──────── DOCUMENT PASSAGE ────────
If one truth could be distilled from Newsreel's four decades producing and distributing hundreds of social issue films it would be that the link between the form and content of political media and the needs of political organizers is critical but often tenuous at best. Whenever producers bring us a new film, we ask whom they expect to use it and how. More often than not they respond that they haven't had time to think about that yet. At Newsreel we have a paradoxical saying: exhibition precedes distribution and distribution precedes production. By this we mean, the subject, form and script of a film must all be determined by where and why it will actually be used. In a sense, you could call this the opposite of independent production. While productions should be independent of commercial interests, to say nothing of the agendas of foundations and public television entities, they should not be independent of the needs and priorities of the social change movements they purport to support.
──────── SUPPLIED MATERIAL ────────
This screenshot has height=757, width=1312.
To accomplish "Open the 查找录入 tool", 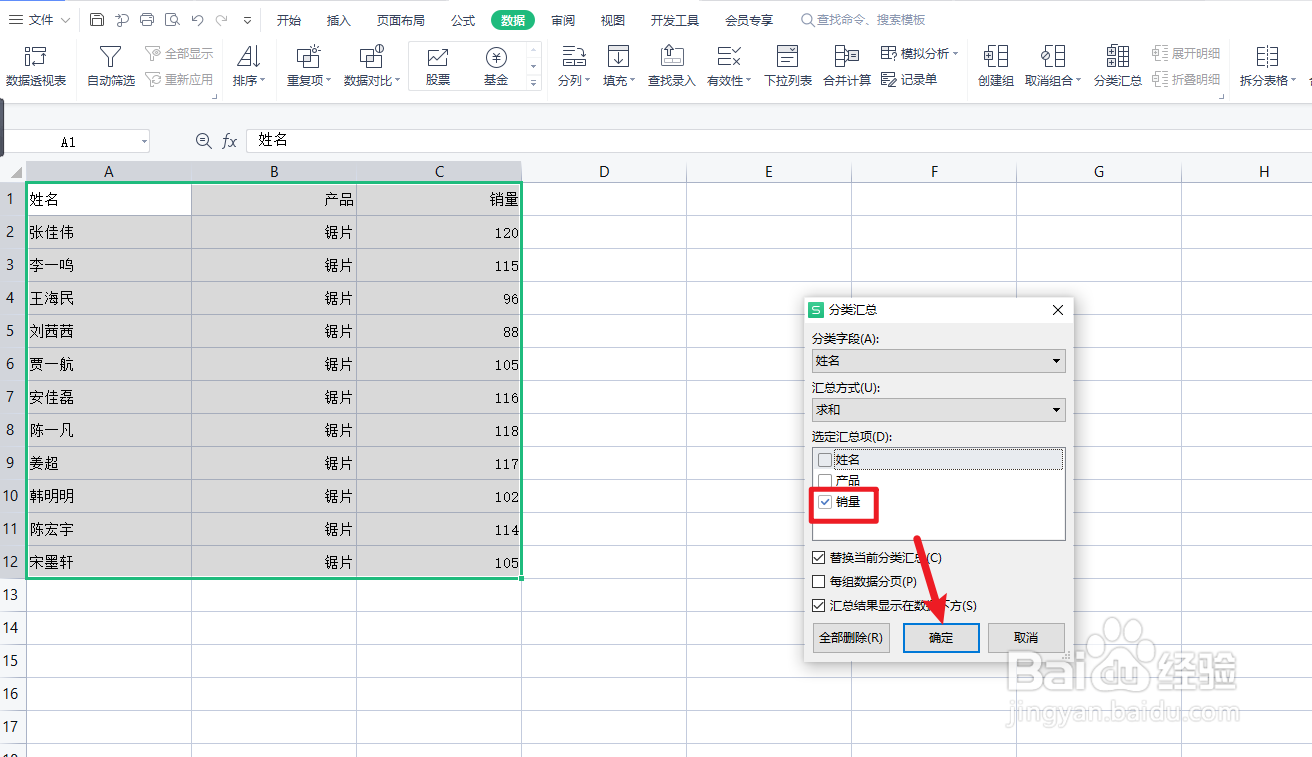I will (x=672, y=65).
────────
Answer these from the Newsreel passage:
1. For how many decades has Newsreel produced and distributed social issue films?
2. What do producers most often say when asked whom they expect to use their new film and how?
3. According to Newsreel's paradoxical saying, what precedes distribution?

1. Four decades.
2. That they haven't had time to think about that yet.
3. Exhibition.